◆ Extracted entries

○ ○ ○ ○ ○

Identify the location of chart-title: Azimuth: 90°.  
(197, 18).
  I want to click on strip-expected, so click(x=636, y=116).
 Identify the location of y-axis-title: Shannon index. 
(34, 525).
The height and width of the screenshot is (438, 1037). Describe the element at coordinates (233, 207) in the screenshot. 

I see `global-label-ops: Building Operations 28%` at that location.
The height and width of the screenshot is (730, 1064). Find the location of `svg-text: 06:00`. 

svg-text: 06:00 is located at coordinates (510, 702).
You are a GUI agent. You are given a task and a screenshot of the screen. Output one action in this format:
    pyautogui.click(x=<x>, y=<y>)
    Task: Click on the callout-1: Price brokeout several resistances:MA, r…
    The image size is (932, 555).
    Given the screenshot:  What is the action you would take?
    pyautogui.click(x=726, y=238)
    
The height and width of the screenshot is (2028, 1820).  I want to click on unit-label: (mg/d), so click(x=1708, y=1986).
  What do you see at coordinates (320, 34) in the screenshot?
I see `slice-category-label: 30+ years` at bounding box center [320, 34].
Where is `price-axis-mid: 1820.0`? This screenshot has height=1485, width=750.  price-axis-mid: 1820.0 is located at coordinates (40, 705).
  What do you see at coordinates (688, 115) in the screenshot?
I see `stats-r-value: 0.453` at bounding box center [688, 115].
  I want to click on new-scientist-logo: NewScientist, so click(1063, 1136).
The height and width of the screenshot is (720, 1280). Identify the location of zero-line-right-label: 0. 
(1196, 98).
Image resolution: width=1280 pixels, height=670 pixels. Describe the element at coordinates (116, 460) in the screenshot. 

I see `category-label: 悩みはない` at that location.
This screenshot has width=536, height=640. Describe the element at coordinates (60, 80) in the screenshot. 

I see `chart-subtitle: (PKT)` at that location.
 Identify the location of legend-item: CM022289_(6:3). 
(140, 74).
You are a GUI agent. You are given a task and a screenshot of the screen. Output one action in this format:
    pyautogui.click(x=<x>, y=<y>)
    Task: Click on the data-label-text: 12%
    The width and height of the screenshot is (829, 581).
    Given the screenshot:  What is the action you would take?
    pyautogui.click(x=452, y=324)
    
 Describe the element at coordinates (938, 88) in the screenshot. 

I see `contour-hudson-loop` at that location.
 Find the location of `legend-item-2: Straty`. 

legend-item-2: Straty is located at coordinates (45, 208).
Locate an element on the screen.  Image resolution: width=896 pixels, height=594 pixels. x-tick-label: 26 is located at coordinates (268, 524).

○ ○ ○ ○ ○

◆ Request
Copy every item above word for word, changing and omitting nothing.

◆ Answer section
Identify the location of chart-title: Azimuth: 90°.  
(197, 18).
  I want to click on strip-expected, so click(x=636, y=116).
 Identify the location of y-axis-title: Shannon index. 
(34, 525).
The height and width of the screenshot is (438, 1037). Describe the element at coordinates (233, 207) in the screenshot. 

I see `global-label-ops: Building Operations 28%` at that location.
The height and width of the screenshot is (730, 1064). Find the location of `svg-text: 06:00`. 

svg-text: 06:00 is located at coordinates (510, 702).
You are a GUI agent. You are given a task and a screenshot of the screen. Output one action in this format:
    pyautogui.click(x=<x>, y=<y>)
    Task: Click on the callout-1: Price brokeout several resistances:MA, r…
    The image size is (932, 555).
    Given the screenshot:  What is the action you would take?
    pyautogui.click(x=726, y=238)
    
The height and width of the screenshot is (2028, 1820).  I want to click on unit-label: (mg/d), so click(x=1708, y=1986).
  What do you see at coordinates (320, 34) in the screenshot?
I see `slice-category-label: 30+ years` at bounding box center [320, 34].
Where is `price-axis-mid: 1820.0`? This screenshot has height=1485, width=750.  price-axis-mid: 1820.0 is located at coordinates (40, 705).
  What do you see at coordinates (688, 115) in the screenshot?
I see `stats-r-value: 0.453` at bounding box center [688, 115].
  I want to click on new-scientist-logo: NewScientist, so click(1063, 1136).
The height and width of the screenshot is (720, 1280). Identify the location of zero-line-right-label: 0. 
(1196, 98).
Image resolution: width=1280 pixels, height=670 pixels. Describe the element at coordinates (116, 460) in the screenshot. 

I see `category-label: 悩みはない` at that location.
This screenshot has width=536, height=640. Describe the element at coordinates (60, 80) in the screenshot. 

I see `chart-subtitle: (PKT)` at that location.
 Identify the location of legend-item: CM022289_(6:3). 
(140, 74).
You are a GUI agent. You are given a task and a screenshot of the screen. Output one action in this format:
    pyautogui.click(x=<x>, y=<y>)
    Task: Click on the data-label-text: 12%
    The width and height of the screenshot is (829, 581).
    Given the screenshot:  What is the action you would take?
    pyautogui.click(x=452, y=324)
    
 Describe the element at coordinates (938, 88) in the screenshot. 

I see `contour-hudson-loop` at that location.
 Find the location of `legend-item-2: Straty`. 

legend-item-2: Straty is located at coordinates (45, 208).
Locate an element on the screen.  Image resolution: width=896 pixels, height=594 pixels. x-tick-label: 26 is located at coordinates (268, 524).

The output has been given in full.